Di sinilah rupanya keajaiban itu. Setelah kerja yang
menguras tenaga.
Tetapi apakah selalu kerja-kerja kita yang akan di taburi
keajaiban?
Hajar dan
bayinya telah di tinggalkan oleh Ibrahim di lembah itu. Sunyi kini menyergap
kegersangan yang membakar. Yang ada hanya pasir dan cadas yang membara. Tak ada
pepohonan tempat bernaung. Tak terlihat air untuk menyambung hidup. Tak tampak
insan untuk berbagi kesah. Kecuali bayi itu. Isma’il. Dia kini mulai menangis
begitu keras karena lapar dan kehausan.
Maka Hajar pun
berlari, mencoba mengais jejak air untuk menjawab tangis putra semata
wayangnya. Ada dua bukit di sana. Dari ujung ke ujung mulai di telisiknya
dengan seksama. Tak ada. Sama sekali tak ada tanda. Tapi dia terus mencari. Berlari,
bolak-balik 7 kali. Mungkin dia tahu, tak pernah ada air di situ. Mungkin dia
hanya ingin menunjukkan kesungguhannya pada Allah. Sebagaiman ia telah yakinkan
sang suami “Jika ini perintah Allah, Dia takkan pernah menyia-nyiakan kami!”

### BAHAN YANG DISEDIAKAN
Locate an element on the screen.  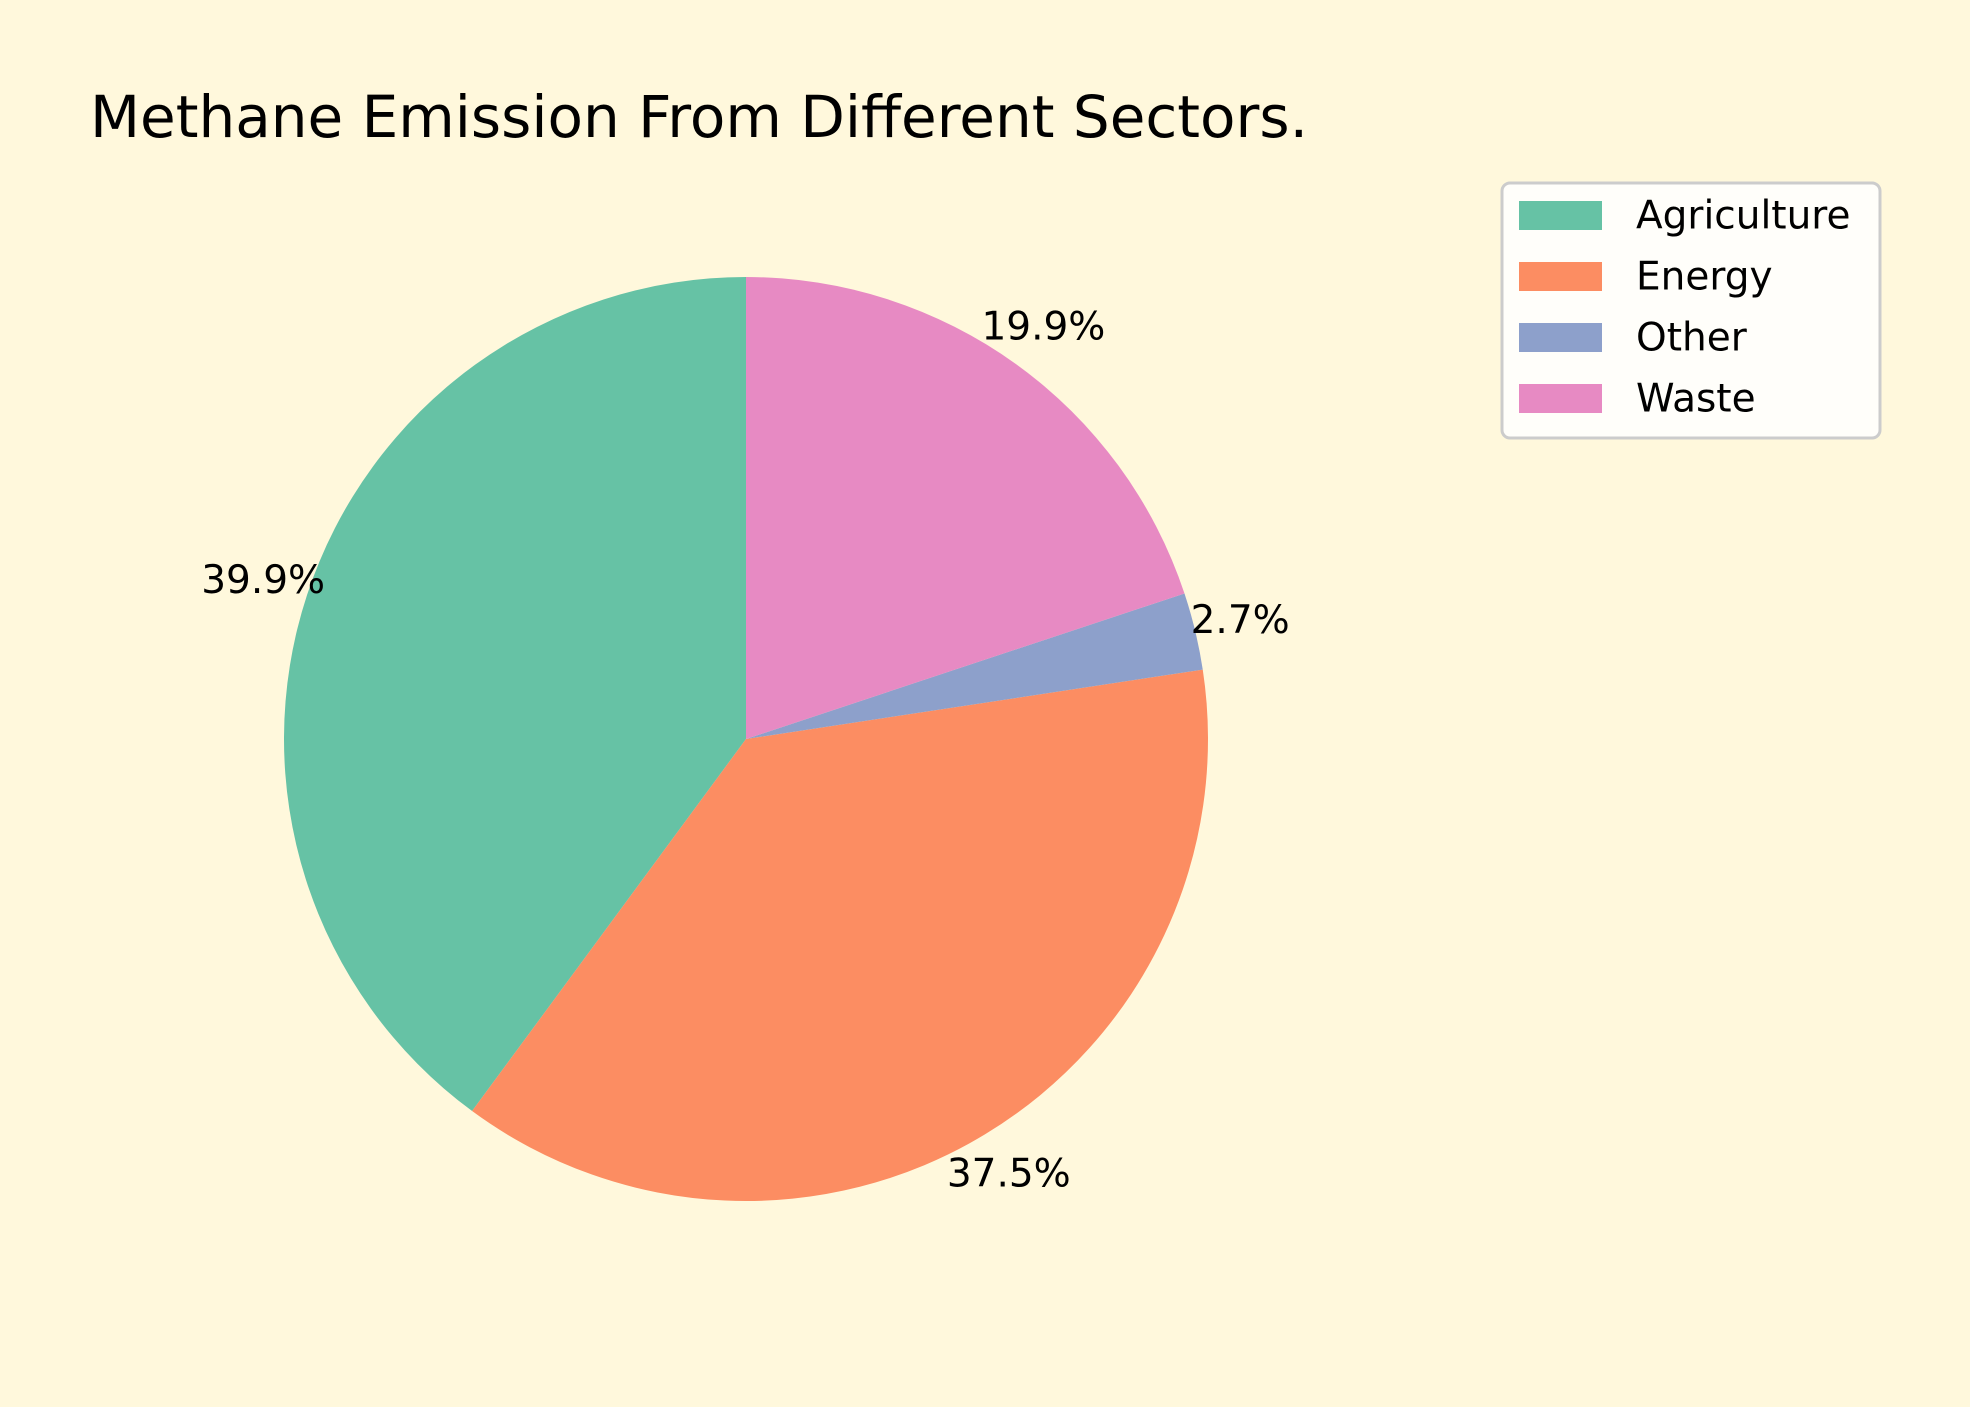
legend-label-waste: Waste is located at coordinates (1696, 400).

### PETUNJUK LATIHAN
a. Perbarui bagian teks pilihan yang dibuka dengan kata-kata "Di sinilah rupanya" dan ditutup dengan "lapar dan kehausan.", lalu ganti "lembah" menjadi "padang".
b. Jawablah pertanyaan berikut berdasarkan teks pilihan.
(i) Siapa yang meninggalkan Hajar dan bayinya?
(ii) Siapa nama bayi Hajar?
(iii) Berapa kali Hajar berlari bolak-balik?

### JAWABAN LATIHAN
a.
Di sinilah rupanya keajaiban itu. Setelah kerja yang
menguras tenaga.
Tetapi apakah selalu kerja-kerja kita yang akan di taburi
keajaiban?
Hajar dan
bayinya telah di tinggalkan oleh Ibrahim di padang itu. Sunyi kini menyergap
kegersangan yang membakar. Yang ada hanya pasir dan cadas yang membara. Tak ada
pepohonan tempat bernaung. Tak terlihat air untuk menyambung hidup. Tak tampak
insan untuk berbagi kesah. Kecuali bayi itu. Isma’il. Dia kini mulai menangis
begitu keras karena lapar dan kehausan.

b.
(i) Ibrahim.
(ii) Isma'il.
(iii) Tujuh kali.